In ordine ai primi tre motivi di ricorso incidentale si deve osservare che dall’esame delle conclusioni formulate davanti alla Corte d’Appello dall’istituto bancario emerge la richiesta di una “totale riforma della sentenza impugnata” ovvero una censura volta a negare qualsiasi diritto di credito del correntista. L’ampia formulazione della domanda non contiene alcuna specifica contestazione relativa al riconoscimento della rivalutazione monetaria ex art. 1224 c.c., comma 2. Al riguardo secondo il costante orientamento di questa Corte “Nel caso di sentenza di condanna al pagamento di un debito pecuniario con interessi e rivalutazione, qualora l’appello del soccombente, pur investendo la pronuncia nella sua interezza, contenga specifici motivi solo sulla sussistenza del debito e nessuno, neppure subordinato, sul resto, al giudice di appello è inibito il riesame delle statuizioni accessorie relative agli interessi ed alla rivalutazione monetaria, rispetto ai quali vi è stata acquiescenza dell’appellante per effetto della indicata delimitazione delle ragioni della impugnazione” (Cass. 1502 del 2000; in precedenza: 11877 del 1993 e 709 del 1980). Nella specie dall’esame delle conclusioni della parte appellante (riprodotte a pag. 9 del controricorso) è agevole rilevare che il motivo è rivolto esclusivamente alla rideterminazione del saldo di conto corrente, esclusivamente sotto il profilo del capitale e della determinazione ed applicazione degli interessi anatocistici ma senza alcun riferimento neanche indiretto alla voce accessoria della rivalutazione monetaria. Ne consegue che la statuizione ad essa relativa contenuta nella sentenza di primo grado, deve ritenersi passata in giudicato. La Corte d’Appello ha, invece, espressamente escluso la rivalutazione monetaria, pur non esplicitandone le ragioni in motivazione, nonostante l’intervenuto giudicato sul punto e la mancata formulazione di un motivo specifico relativo a tale voce di credito. Il quarto motivo di ricorso incidentale deve ritenersi assorbito dall’accoglimento del ricorso principale e dei primi tre motivi di ricorso incidentale.
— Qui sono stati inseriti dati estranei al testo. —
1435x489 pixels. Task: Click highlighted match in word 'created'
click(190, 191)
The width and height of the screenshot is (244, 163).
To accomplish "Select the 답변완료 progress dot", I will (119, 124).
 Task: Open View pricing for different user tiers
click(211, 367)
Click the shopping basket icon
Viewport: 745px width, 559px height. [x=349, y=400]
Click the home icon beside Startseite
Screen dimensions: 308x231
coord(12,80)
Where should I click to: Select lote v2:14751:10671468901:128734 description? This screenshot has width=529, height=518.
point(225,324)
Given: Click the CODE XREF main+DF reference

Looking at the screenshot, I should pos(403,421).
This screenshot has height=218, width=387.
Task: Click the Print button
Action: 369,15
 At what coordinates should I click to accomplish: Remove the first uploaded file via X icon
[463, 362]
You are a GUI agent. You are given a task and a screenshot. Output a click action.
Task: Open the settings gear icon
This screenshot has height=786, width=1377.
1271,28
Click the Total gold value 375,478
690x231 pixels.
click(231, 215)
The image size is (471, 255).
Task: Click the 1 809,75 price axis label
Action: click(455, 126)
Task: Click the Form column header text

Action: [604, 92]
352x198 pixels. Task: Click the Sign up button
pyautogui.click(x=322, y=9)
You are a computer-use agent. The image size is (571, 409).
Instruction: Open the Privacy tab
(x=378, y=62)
Non essendo necessari ulteriori accertamenti di fatto, alla cassazione della sentenza impugnata consegue la decisione di merito ex art. 384 c.p.c., comma 2, con la conferma integrale della sentenza di primo grado sia in ordine alla sorte che agli accessori e il rigetto degli appelli principale ed incidentale.

Per quanto riguarda le spese legali e le spese relative alla consulenza tecnica d’ufficio, deve, conseguentemente, essere confermata integralmente la statuizione su di esse contenuta nella sentenza di primo grado mentre deve procedersi alla compensazione integrale di quelle d’appello e di quelle di legittimità in considerazione del complessivo andamento del giudizio.

PQM

Accoglie il ricorso principale ed i primi tre motivi del ricorso incidentale, assorbito il quarto. Cassa la sentenza impugnata e, decidendo nel merito, rigetta gli appelli principale ed incidentale.

Dichiara compensate le spese processuali dei gradi di appello e di legittimità.

Così deciso in Roma, nella Camera di consiglio, il 21 settembre 2016.